What is The Sales Quantity Variance?

Introduction

Variance analysis is the most important tool for budgeting and control cycles for any company. A total sales variance indicates the under or over sales in comparison to the target sales. Total Sales variance comprises two main parts of Sales Price Variance and Sales Volume Variance. The Sales volume variance can be further analyzed in two parts for the sales quantity variance and the sales mix variance. In this article, we will cover in detail about the sales quantity variance. The relationship between these variances is shown below:

Sales Variance Relationship

Definition

The sales quantity variance can be defined as:

“The change in contribution margin or profits with the change in the actual sales quantity in comparison to the budgeted sales quantity”

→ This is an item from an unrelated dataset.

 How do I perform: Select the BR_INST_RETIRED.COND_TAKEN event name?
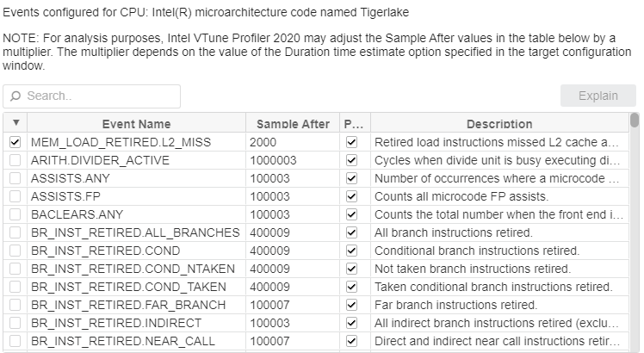pyautogui.click(x=127, y=287)
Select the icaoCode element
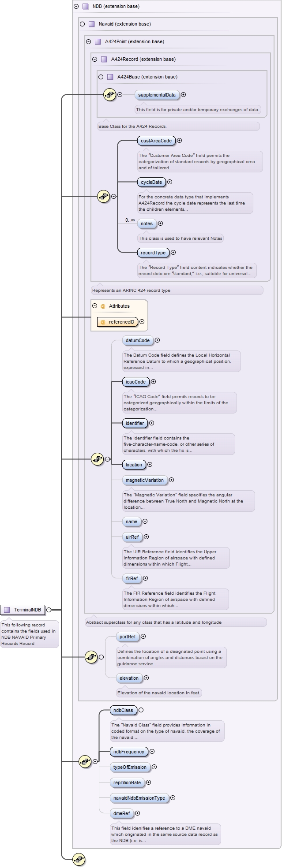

As the relationship shows the variance in sales volume can be caused by a change in the total number of units sold and/or the changes in the price.

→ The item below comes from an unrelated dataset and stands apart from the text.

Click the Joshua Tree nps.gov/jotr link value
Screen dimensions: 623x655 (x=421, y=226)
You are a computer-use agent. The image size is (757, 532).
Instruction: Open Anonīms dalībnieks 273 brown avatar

Sales Quantity Variance Formula

The formula for such variance is as follow:

Sales Quantity Variance = (Actual Quantity Sold × Standard Profit) – (Budget Quantity × Standard Profit)

Or Sales Quantity Variance = (AQ × SP) – (BQ × SP)

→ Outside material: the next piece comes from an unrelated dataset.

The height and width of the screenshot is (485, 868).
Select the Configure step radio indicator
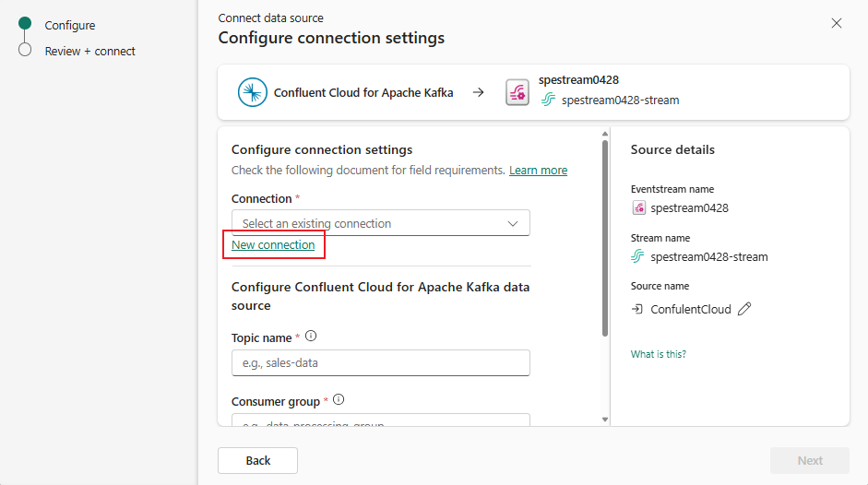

The standard profit will depend on the costing approach as it can be used as the contribution margin or the Profit per unit.

The standardized form formula for the variance remains the same:

Sales Quantity Variance = (Budgeted Sales – Actual Units Sold) × Standard Profit

Where standard profit or standard contribution can both be used

The sales quantity variance is directly linked with sales mix variance, so the total sales volume variance should be analyzed keeping both measures in mind.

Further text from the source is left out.